A mutual fund may either be open-end or closed-end.
Open-end Mutual Funds
Open-end funds stand ready to issue new shares or redeem outstanding shares on a continuous basis. This means that the fund does not have a set number of shares. Instead, the fund will issue new shares to an investor based upon the current net asset value and redeem the shares when the investor decides to sell. In sum, you can buy (invest or top-up) at any time.
Closed-end Mutual funds
These are funds that issue a fixed number of shares and do not stand ready to repurchase their shares from their shareholders when they decide to sell them. The Securities Industry (Amendment) Law requires that closed-ended funds be listed on an organised exchange in order to provide liquidity to the shareholders. These shares are traded at prices determined by the laws of supply and demand.
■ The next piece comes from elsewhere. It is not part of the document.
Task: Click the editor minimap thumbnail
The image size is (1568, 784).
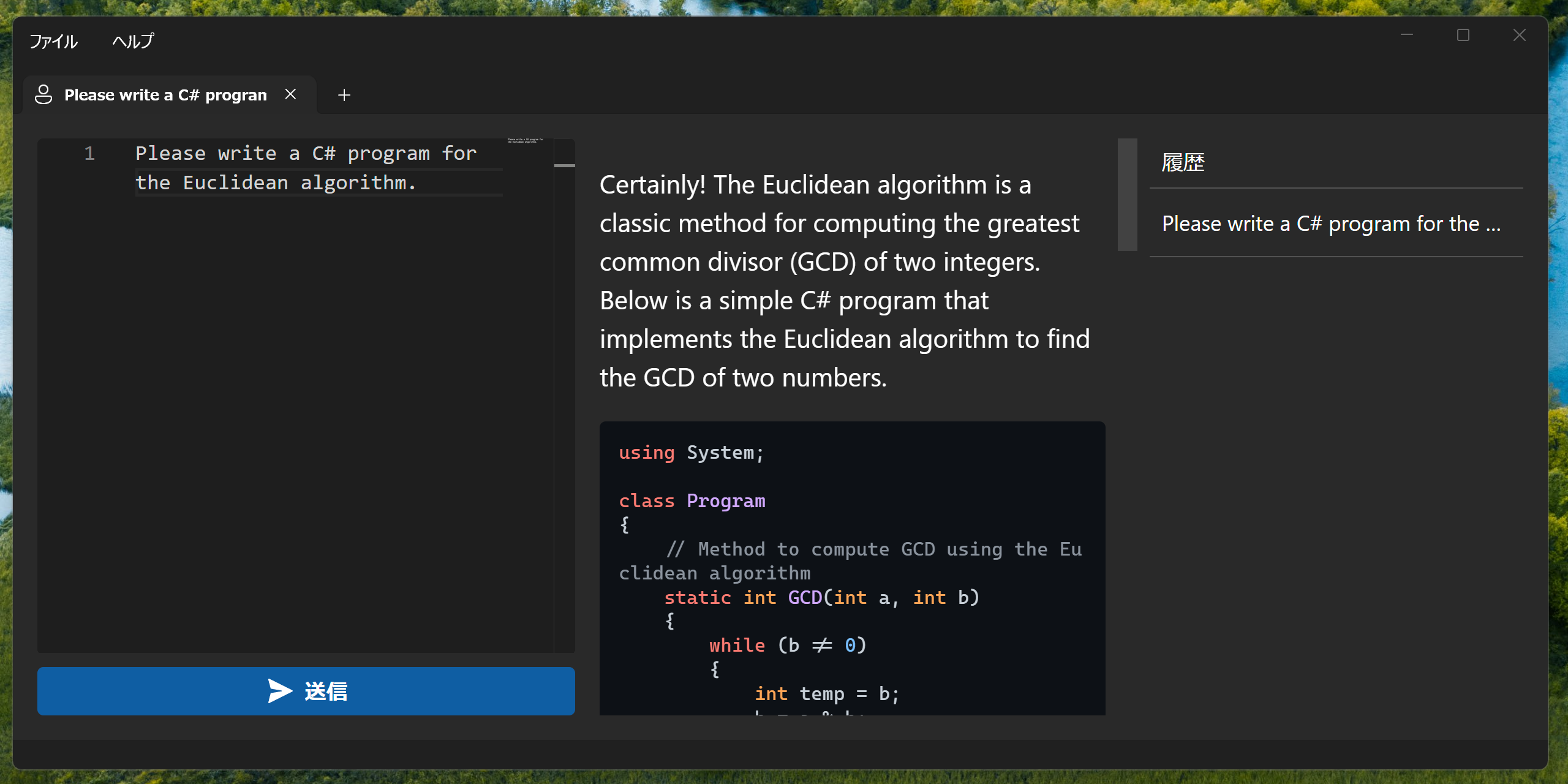Action: [525, 141]
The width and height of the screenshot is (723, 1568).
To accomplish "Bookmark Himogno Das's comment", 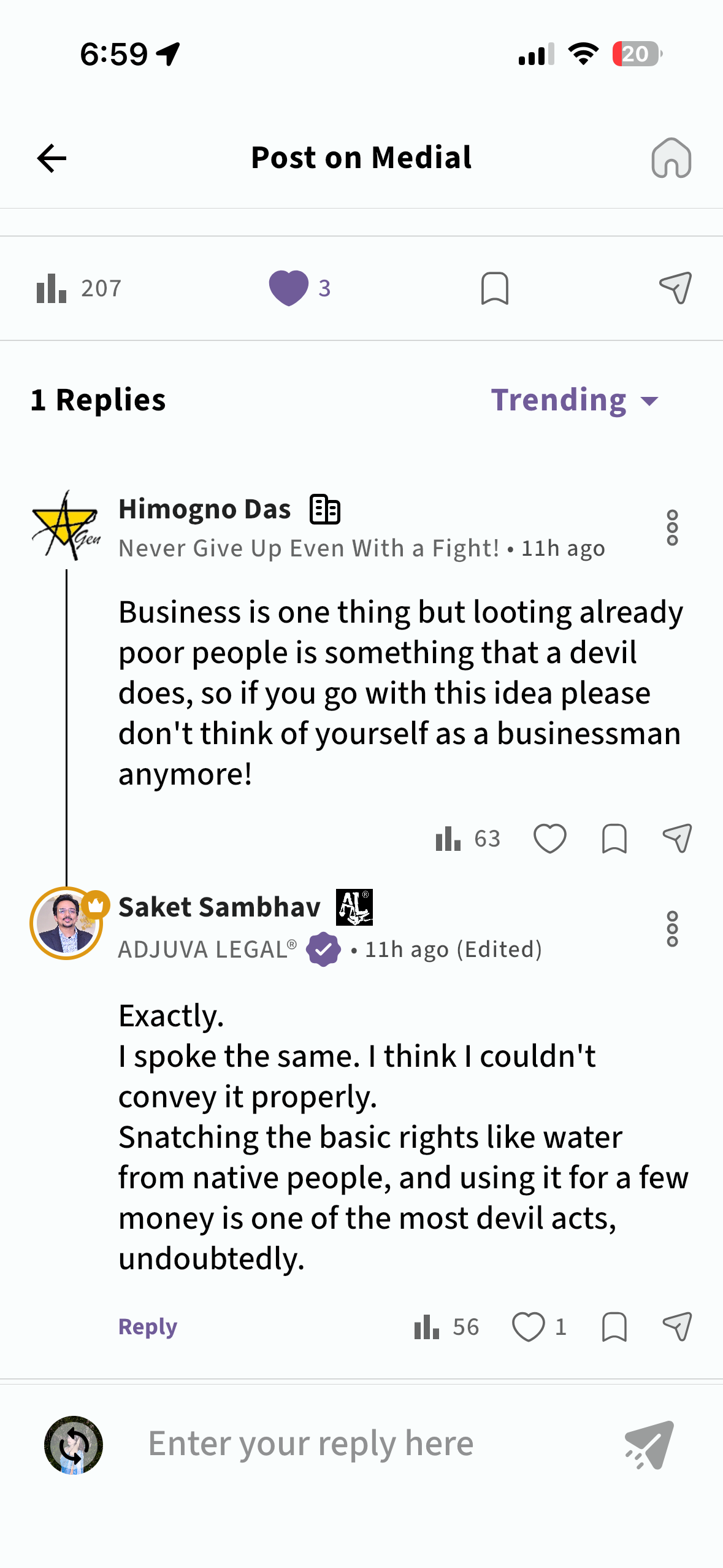I will [x=614, y=839].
In sum, you cannot buy (invest or top-up) after the Initial Public Offer (IPO) period.
What are the benefits of investing in a mutual fund?
- a) The Investor gets the services of a Professional Fund Manager: Mutual funds are actively managed by a professional Fund manager who constantly monitors the stocks, bonds etc. in the fund’s portfolio. Because this is his or her primary occupation, they can devote considerably more time to selecting investments than an individual investor. This provides the peace of mind that comes with informed investing without the stress of analysing financial statements or calculating financial ratios.
- b) The Investor gets the benefits of Diversification: Diversification is simply not “putting all your eggs in one basket”. Mutual Funds invest in a number of different securities, and that helps reduce the risk of investing. When the investor buys a share/unit in a fund, he/she buys an interest in a portfolio of dozens of different securities – giving him/her instant diversification, at least within the type of securities held by the fund. For example, a portfolio made up of shares from various companies, fixed-term, and money market securities is a good example of diversification.
- c) The Investor gets liquidity and flexibility: Shares of open-end mutual funds can be redeemed at any time at the Net Asset Value Per Share (NAVPS) of the fund. Many fund management companies administer several different funds (e.g. money market, fixed-income, growth, balanced and international funds) and allow the investor to switch between funds within their ‘fund family’ at little or no charge. This can enable the investor to change the balance of his portfolio as his personal needs or market conditions change.
- d) The Investor gets Tax Advantages: Under current tax laws, Collective Investment Schemes do not pay taxes on their incomes. Again, investors in these schemes do not pay taxes on incomes received from these schemes. These tax incentives have been designed to encourage the pooling of investors’ resources together for investments to develop the economy
Caution on Investing in Mutual Funds
- a) Past performance does not guarantee future performance. In other words, last year’s ‘number-one’ fund can easily become the next year’s below-average fund. So, an investors’ decision to invest in a particular mutual fund should not only be based on the Funds’ past returns’ record. Inversely, past performance can help an investor assess a fund’s volatility (risk/return profile) over time.
- b) All things being equal, the more volatile a fund, the higher the investment risk. So, if you need your money to meet a financial goal in the near-term (say 91 or 182 days), you probably cannot afford the risk of investing in a mutual fund with a volatile history, because you will not have enough time to ride out any declines in the stock market.
- c) Mutual funds and their returns are not guaranteed or insured. An investor can possibly lose money investing in mutual funds over a period and vice versa.
- d) The combined holdings the mutual fund owns are known as its portfolio and each share (unit) represents an investor’s proportionate ownership of the fund’s holdings and the income those holdings generate.
- e) Mutual fund shares are ‘redeemable’ – meaning investors can sell their shares back to the fund (or to a broker acting for the fund).
- f) Mutual fund shares are purchased from the fund itself instead of from other investors on a secondary market, such as the Ghana Stock Exchange (in Ghana) or the New York Stock Exchange (in the United States of America).
- g) The price that investors pay for mutual fund shares is the funds per share net asset value (NAV) plus any shareholder fees that the fund imposes at the time of purchase (such as exit loads).